Zu erledigende Arbeit: Schreibe das Material von der Zeile mit "The image size is (1912, 970)." bis zu seinem Ende neu und ersetze dabei "input field" durch "text box", ohne sonst etwas zu ändern. Lass die Bilder in deiner Antwort weg.
+++++
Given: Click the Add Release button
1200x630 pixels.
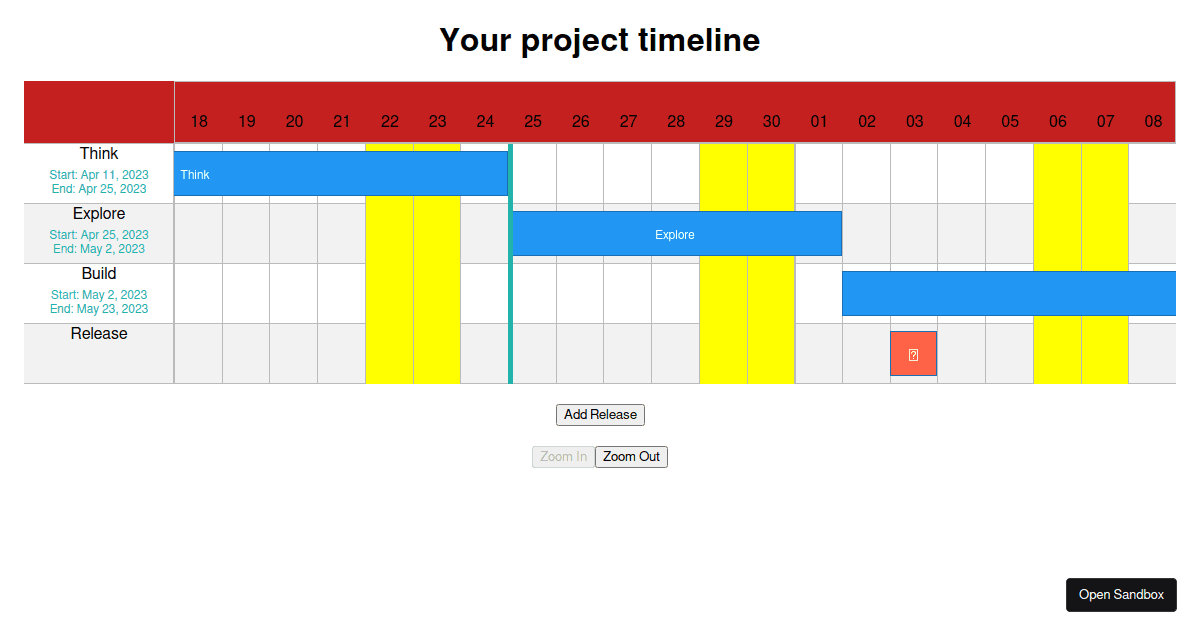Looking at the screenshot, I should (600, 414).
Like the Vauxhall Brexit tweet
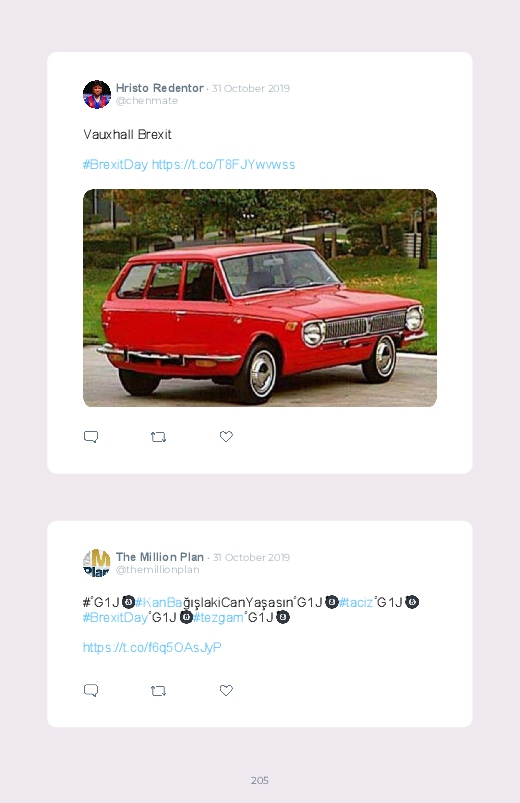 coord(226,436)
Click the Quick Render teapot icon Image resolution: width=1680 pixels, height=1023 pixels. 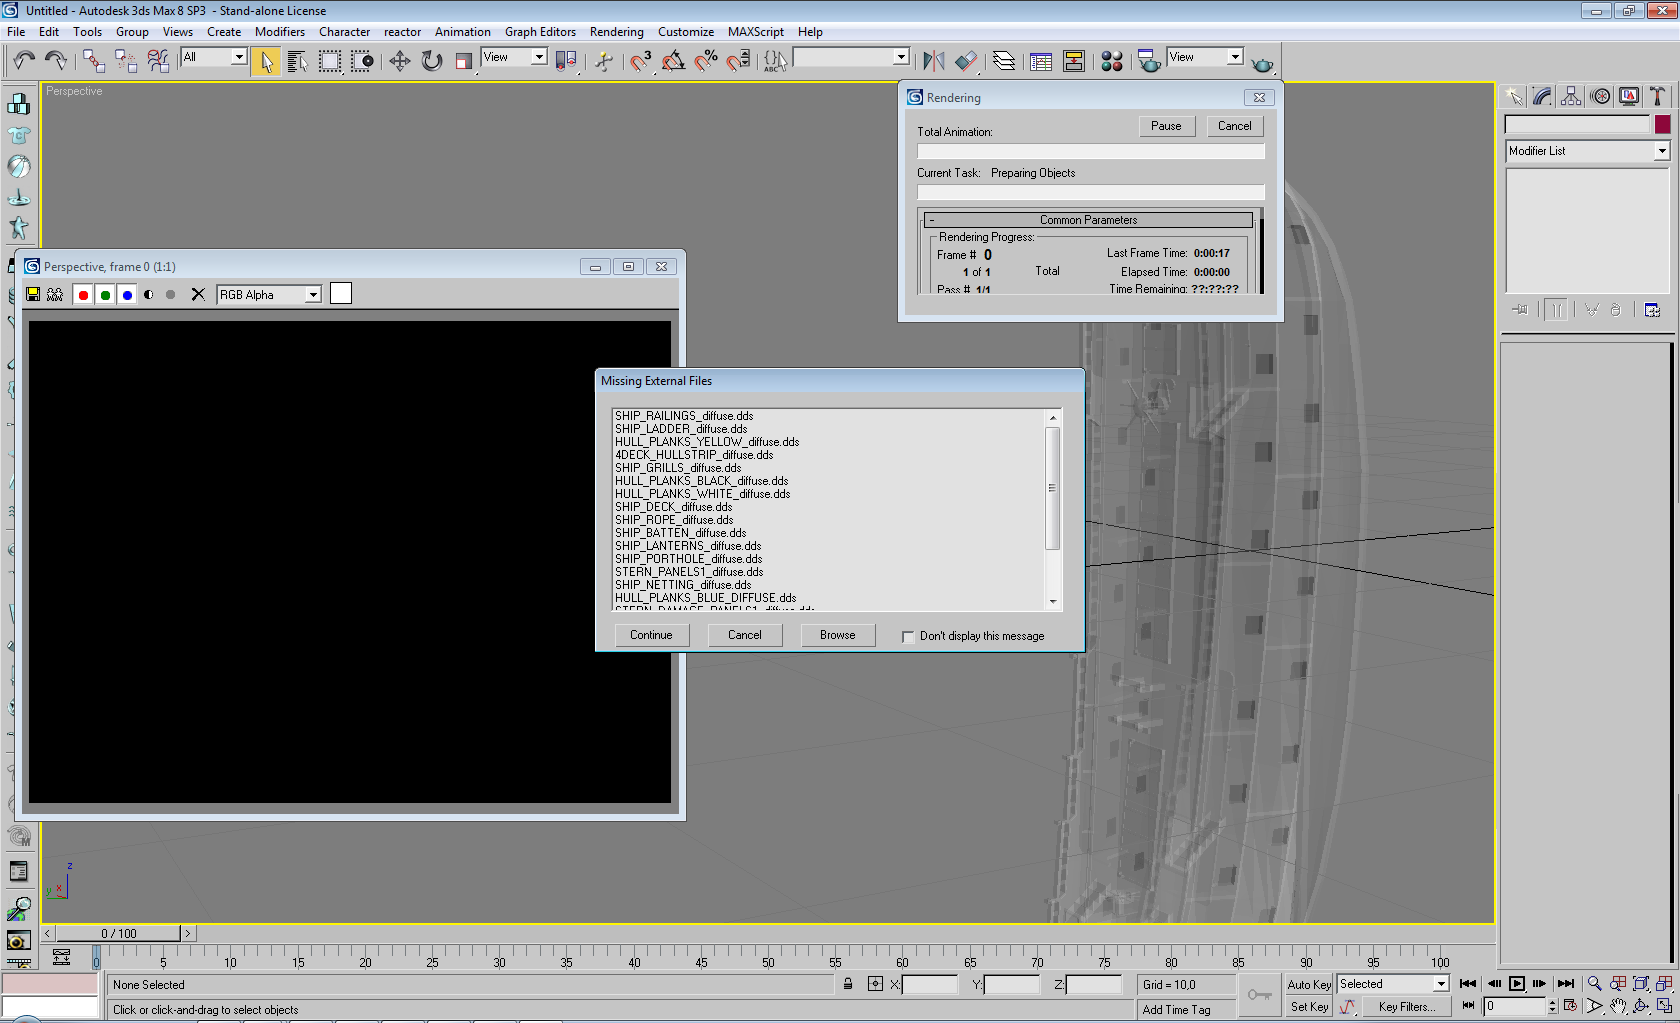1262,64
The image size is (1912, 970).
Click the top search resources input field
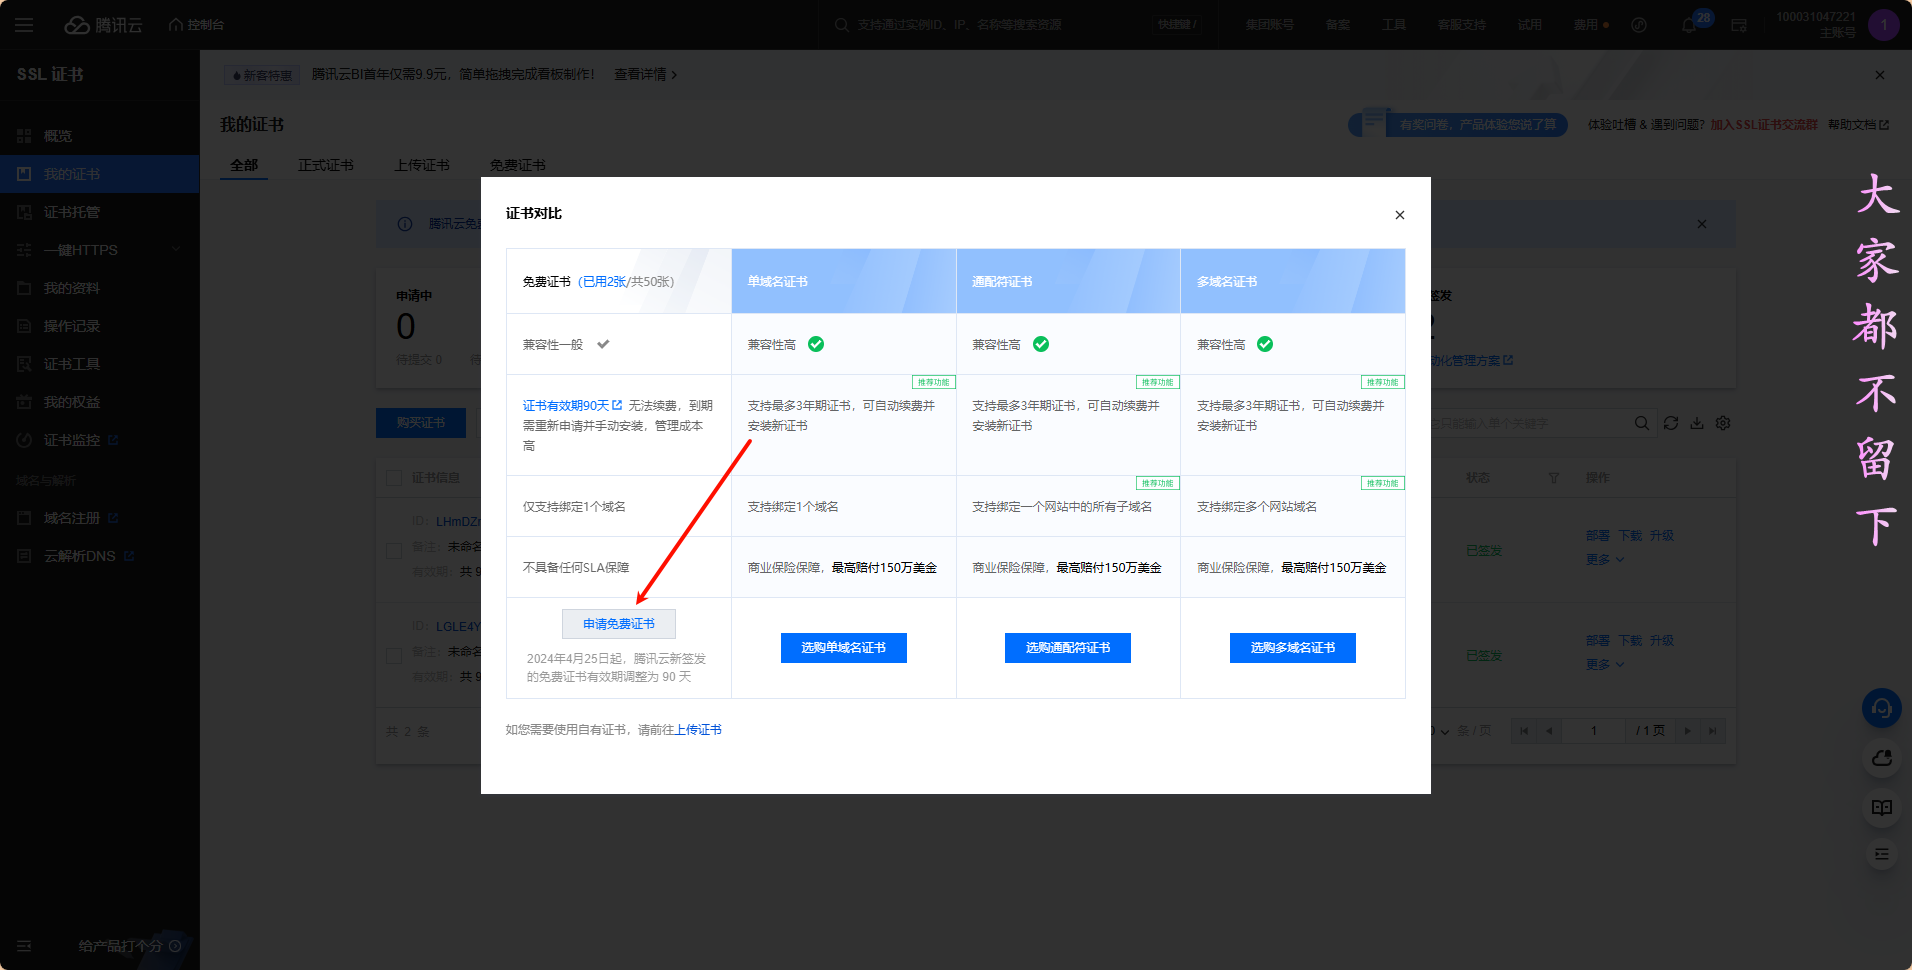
+++++
Ergebnis dieser Aufgabe:
The image size is (1912, 970).
Click the top search resources text box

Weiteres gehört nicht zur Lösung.